Download or read book Legendary Louisiana Outlaws written by Keagan LeJeune and published by LSU Press. This book was released on 2016-03-21 with total page 0 pages. Available in PDF, EPUB and Kindle. Book excerpt: From the infamous pirate Jean Laffite and the storied couple Bonnie and Clyde, to less familiar bandits like train-robber Eugene Bunch and suspected murderer Leather Britches Smith, Legendary Louisiana Outlaws explores Louisiana's most fascinating fugitives. In this entertaining volume, Keagan LeJeune draws from historical accounts and current folklore to examine the specific moments and legal climate that spawned these memorable characters. He shows how Laffite embodied Louisiana's shift from an entrenched French and Spanish legal system to an American one, and relates how the notorious groups like the West and Kimbrell Clan served as community leaders and law officers but covertly preyed on Louisiana's Neutral Strip residents until citizens took the law into their own hands. Likewise, the bootlegging Dunn brothers in Vinton, he explains, demonstrate folk justice's distinction between an acceptable criminal act (operating an illegal moonshine still) and an unacceptable one (cold-blooded murder).
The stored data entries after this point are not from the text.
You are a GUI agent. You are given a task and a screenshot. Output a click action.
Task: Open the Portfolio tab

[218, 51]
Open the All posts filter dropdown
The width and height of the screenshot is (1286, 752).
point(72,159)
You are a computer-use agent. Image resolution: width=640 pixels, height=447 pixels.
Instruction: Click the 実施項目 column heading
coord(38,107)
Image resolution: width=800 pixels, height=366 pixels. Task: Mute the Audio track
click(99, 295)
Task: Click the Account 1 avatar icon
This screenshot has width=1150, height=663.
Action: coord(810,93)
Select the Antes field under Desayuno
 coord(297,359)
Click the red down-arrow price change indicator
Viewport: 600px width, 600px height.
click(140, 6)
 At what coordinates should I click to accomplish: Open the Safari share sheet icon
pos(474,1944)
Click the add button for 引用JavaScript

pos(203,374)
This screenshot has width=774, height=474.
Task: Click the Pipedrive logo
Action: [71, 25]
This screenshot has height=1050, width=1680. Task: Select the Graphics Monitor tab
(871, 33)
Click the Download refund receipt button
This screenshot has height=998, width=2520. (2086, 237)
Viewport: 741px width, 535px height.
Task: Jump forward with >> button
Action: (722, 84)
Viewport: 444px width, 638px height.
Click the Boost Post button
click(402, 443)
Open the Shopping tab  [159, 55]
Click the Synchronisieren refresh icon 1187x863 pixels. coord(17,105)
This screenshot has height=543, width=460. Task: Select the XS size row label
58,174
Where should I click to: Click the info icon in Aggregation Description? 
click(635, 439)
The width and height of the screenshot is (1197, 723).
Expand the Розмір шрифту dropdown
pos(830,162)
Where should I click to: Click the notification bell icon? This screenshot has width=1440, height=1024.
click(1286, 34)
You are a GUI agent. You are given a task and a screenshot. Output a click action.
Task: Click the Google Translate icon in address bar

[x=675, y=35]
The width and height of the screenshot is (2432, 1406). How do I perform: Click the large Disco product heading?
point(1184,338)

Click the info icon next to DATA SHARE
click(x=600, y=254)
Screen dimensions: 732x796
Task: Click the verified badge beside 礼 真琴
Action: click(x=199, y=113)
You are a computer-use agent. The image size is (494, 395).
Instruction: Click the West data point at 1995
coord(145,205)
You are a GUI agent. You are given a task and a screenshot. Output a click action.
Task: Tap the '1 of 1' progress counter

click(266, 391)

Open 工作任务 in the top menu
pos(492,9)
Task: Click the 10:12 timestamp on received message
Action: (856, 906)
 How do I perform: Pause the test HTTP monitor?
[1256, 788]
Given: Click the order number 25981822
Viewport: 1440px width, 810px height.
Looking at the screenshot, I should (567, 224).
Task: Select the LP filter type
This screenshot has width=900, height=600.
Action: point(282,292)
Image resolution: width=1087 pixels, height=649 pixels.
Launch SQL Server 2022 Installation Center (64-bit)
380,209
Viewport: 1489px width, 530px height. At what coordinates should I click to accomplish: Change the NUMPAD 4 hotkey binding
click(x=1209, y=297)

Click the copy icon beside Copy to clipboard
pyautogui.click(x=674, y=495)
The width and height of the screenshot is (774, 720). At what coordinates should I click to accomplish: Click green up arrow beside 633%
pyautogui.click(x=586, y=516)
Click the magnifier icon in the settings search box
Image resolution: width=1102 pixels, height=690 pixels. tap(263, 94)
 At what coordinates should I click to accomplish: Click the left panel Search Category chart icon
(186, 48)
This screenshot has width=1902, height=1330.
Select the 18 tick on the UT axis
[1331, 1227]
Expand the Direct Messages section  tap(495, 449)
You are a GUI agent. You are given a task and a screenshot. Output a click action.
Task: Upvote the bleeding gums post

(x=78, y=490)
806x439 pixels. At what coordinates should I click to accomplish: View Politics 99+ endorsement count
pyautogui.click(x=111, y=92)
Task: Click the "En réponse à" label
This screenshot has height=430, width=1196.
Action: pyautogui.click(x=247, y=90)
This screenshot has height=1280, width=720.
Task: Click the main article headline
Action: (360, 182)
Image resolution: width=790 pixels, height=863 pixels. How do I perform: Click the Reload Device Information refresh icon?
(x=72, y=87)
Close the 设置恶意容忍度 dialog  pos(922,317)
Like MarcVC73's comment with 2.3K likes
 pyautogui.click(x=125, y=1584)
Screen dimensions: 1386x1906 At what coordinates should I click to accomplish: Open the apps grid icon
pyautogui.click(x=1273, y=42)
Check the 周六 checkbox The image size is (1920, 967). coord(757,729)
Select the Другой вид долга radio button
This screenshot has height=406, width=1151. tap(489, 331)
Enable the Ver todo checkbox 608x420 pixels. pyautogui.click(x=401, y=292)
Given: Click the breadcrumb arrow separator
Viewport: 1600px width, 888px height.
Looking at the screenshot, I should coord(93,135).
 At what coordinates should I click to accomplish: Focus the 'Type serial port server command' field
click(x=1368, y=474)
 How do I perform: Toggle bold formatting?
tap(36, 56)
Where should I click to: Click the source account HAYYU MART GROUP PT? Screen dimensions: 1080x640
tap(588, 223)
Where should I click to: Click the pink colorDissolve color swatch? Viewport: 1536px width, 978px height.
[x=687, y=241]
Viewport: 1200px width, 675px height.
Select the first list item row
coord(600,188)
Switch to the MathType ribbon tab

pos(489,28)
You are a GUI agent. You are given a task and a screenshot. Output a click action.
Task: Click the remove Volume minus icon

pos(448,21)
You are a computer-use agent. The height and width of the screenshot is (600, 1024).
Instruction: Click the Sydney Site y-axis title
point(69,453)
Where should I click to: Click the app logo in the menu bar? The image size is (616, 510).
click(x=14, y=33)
Recounting each outlaw's life, LeJeune also considers their motives for breaking the law as well as their attempts at evading capture. Running from authorities and trying to escape imprisonment or even death, these men and women often relied on the support of ordinary citizens, sympathetic in the face of oppressive and unfair laws. Through the lens of folk life, LeJeune's engaging narrative demonstrates how a justice system functions and changes and highlights Louisiana's particular challenges in adapting a system of law and order to work for everyone.